Earlier this week, new State Police statistics were made available that showed an uptick in the number of traffic related deaths in 2011. Unfortunately for state motorists, this marks the end of a five-year trend in which fatalities decreased year-after-year.

As an individual, this kind of news is always upsetting to learn. Yet as an organization, it is especially tough to read and get our heads around. That’s because our members are small business owners who serve New Jersey’s motorists. Their customers aren’t mere strangers, but local patrons, neighbors, and friends.
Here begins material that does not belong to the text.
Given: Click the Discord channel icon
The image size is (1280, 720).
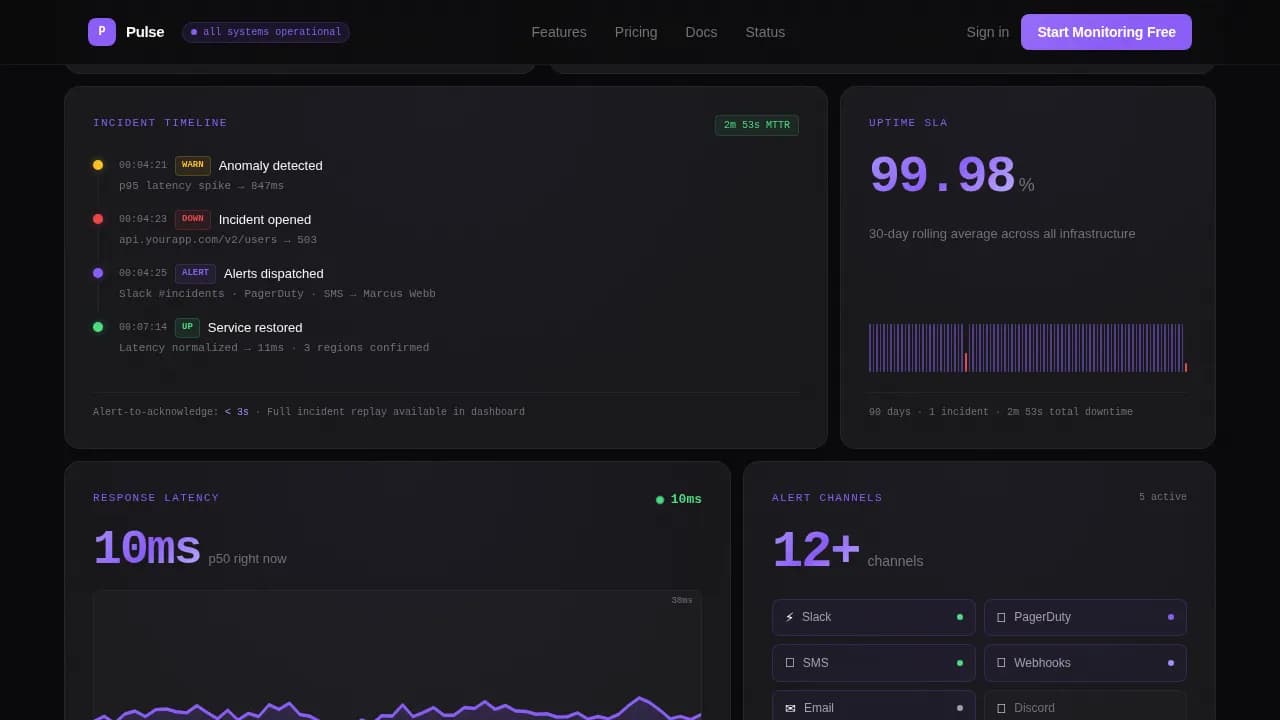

Certainly this gives us pause on what can be done to reverse this spike in fatal accidents.

Looking back on 2011, I can’t help but question if there is any correlation between this new report and the elimination of Safety Inspections in August of 2010. While some might dismiss such a consideration as nothing more than a tenuous connection, cynics may find it interesting to know that our members have a rather special insight in this arena.

The advantage our members possess stems directly from their time repairing the vehicles we see on our roads daily. I am contacted regularly by members commenting on the condition of the cars that show up at their shops. Most of them have simple mechanical repairs that are easily fixed. Many others, however, show up at garages all over the state with serious safety issues that are disregarded by vehicle owners.

Unlike the previous five years that saw a steady decline in accident-related deaths, since August 2010 motorists are no longer compelled to get glaring safety issues repaired in order to pass a vehicle inspection. Rather, drivers need only comply with emission standards, permitting safety issues to be put off or postponed indefinitely. While these motorists are undoubtedly limited by time and monetary constraints, they still put themselves and other drivers at risk when they operate an unsafe vehicle.

Our members are giving us firsthand, anecdotal evidence of their encounters with these customers. Though they are courteous professionals and point out these safety deficiencies, many drivers are simply ignoring common sense repairs and getting back on the road. Shop owners are witnessing crucial problems -- such as bald and separating tires, worn out brake pads and rotors, steering and suspension issues, and broken turn signal and headlights – go unrepaired over long periods of time.